The last two years of the Lowry War were largely a tale of bounty hunters and their pursuit of the rest of the Lowry Gang.

One of the first successful bounty hunters was James “Donahoe” McQueen, who lived in the upper part of Robeson County. McQueen was of half-Indian blood and knew the ways of the men he pursued — who happened to be the Strong brothers.

As McQueen lay in wait from a ground blind not far from Andrew Strong’s home in Black Swamp, he would not be disappointed. Just as the sun went down on a Friday night in March of 1872, Andrew Strong came out of the woods. Before Strong went into his house, he looked in every direction. Wasn’t long he came back out on the porch and gave a low owl call. That’s when his brother, Boss, came creeping out of the shadows and went into the house.

McQueen waited patiently for the men to eat their supper and hopefully bed down for the night. When he thought the time was right, McQueen very quietly slipped up to the house and peeped through the cat-hole in the door. There lying on the floor in front of the fireplace was Boss Strong, playing his mouth harp.

Boss’s feet and head were facing toward the fire and not the front door. With the sound of the harp, Boss Strong was unable to hear McQueen’s rifle as he slid it though the cat-hole just feet from Boss’s head. With deadly accuracy, McQueen fired his rifle and before the sound of the rifle had disappeared, the women of the house screamed and said, “He’s shot.” At almost the same time, the firelight inside the house went out.

McQueen hid in the shadows for a short time, hoping to get a shot at Andrew Strong. But sensing real danger to himself, he slipped away.

The next morning, McQueen and a posse returned to Strong’s house only to find a woman mopping up blood stains from the floor where Boss had been shot. Boss’s body was never found and it took more than a year for McQueen to collect the $6,000 bounty for the outlaw from the state legislature.

Throughout the spring of 1872, a Col. Frances M. Wishart, now heading up the local militia, continued his effort to round up the rest of the Lowry Gang. In May of 1872, only Tom Lowry, Steve Lowry and Andrew Strong remained in the area. All the others gang members were either dead or had disappeared.

Just so happened, on May 2, Wishart met Steve Lowry and Andrew Strong at Moss Neck Station. They talked about a possible compromise and agreed to meet again.

A few days later, Steve Lowry sent word to Wishart to meet him near a church at Red Back Railroad station. Wishart agreed to meet him and try to convince the outlaw to leave the area. Fearing a trap, Andrew Strong hid himself in a blind where the meeting was going to take place.

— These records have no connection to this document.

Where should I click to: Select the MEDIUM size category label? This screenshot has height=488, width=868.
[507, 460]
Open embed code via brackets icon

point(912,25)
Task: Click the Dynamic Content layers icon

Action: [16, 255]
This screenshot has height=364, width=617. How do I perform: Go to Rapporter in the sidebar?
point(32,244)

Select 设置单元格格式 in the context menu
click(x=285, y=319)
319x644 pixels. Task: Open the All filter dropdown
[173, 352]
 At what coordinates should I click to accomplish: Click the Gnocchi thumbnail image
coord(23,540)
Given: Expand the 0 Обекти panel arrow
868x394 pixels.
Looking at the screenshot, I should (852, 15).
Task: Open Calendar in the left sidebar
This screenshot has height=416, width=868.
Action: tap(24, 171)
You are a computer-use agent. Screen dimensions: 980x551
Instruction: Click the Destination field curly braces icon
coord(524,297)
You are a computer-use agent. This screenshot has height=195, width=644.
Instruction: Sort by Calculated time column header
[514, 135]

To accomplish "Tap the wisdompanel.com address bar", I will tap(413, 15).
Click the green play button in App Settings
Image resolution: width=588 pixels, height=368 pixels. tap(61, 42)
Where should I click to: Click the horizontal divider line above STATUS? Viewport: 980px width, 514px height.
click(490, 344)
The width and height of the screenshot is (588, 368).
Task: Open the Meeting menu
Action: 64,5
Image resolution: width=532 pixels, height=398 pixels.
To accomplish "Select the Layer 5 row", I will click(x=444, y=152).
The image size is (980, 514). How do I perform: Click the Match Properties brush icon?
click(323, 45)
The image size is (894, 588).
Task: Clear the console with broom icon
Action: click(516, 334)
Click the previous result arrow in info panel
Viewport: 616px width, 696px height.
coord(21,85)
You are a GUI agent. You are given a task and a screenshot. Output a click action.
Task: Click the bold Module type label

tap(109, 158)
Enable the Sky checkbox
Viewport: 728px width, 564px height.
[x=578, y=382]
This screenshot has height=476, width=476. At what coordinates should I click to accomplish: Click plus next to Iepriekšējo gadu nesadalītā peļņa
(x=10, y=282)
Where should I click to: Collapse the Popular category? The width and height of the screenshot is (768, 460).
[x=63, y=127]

Lowry and Wishart met as planned and talked for a spell and finally decided to separate. Some say as Steve Lowry turned to go, Wishart drew a revolver, which he had concealed, and fired at Lowry. At that point, Andrew Strong shot Wishart. Whether this story is true or not, Col. Wishart lay dead.

Soon after the killing, Wishart’s brother and half- brother ambushed Tom Lowry and killed him.

With the death of Tom Lowry, the outlaw band was reduced to two members, Andrew Strong and Steve Lowry. Although these two men could no longer threaten the white community, they continued to roam freely through the swamplands and served as reminders of Indian resistance.

On Christmas Day 1872, Strong and Lowry went to John Humprey’s store at Pates. They went to warn William Wilson, a white man clerking there at the store, to stop talking about them and the Indian people around the area. As the conversation ended, Strong told Wilson if’in he didn’t leave the county, he would kill him.

That very evening, Wilson loaded his double-barrel shotgun with buckshot, slipped-up behind Strong as he rolled a cigarette and killed him. Wilson collected the bounty money on the outlaw and left the county.

With Steve Lowry left on his own, he tried to get a pardon from the governor; but to no avail. He must have sensed that he was doomed.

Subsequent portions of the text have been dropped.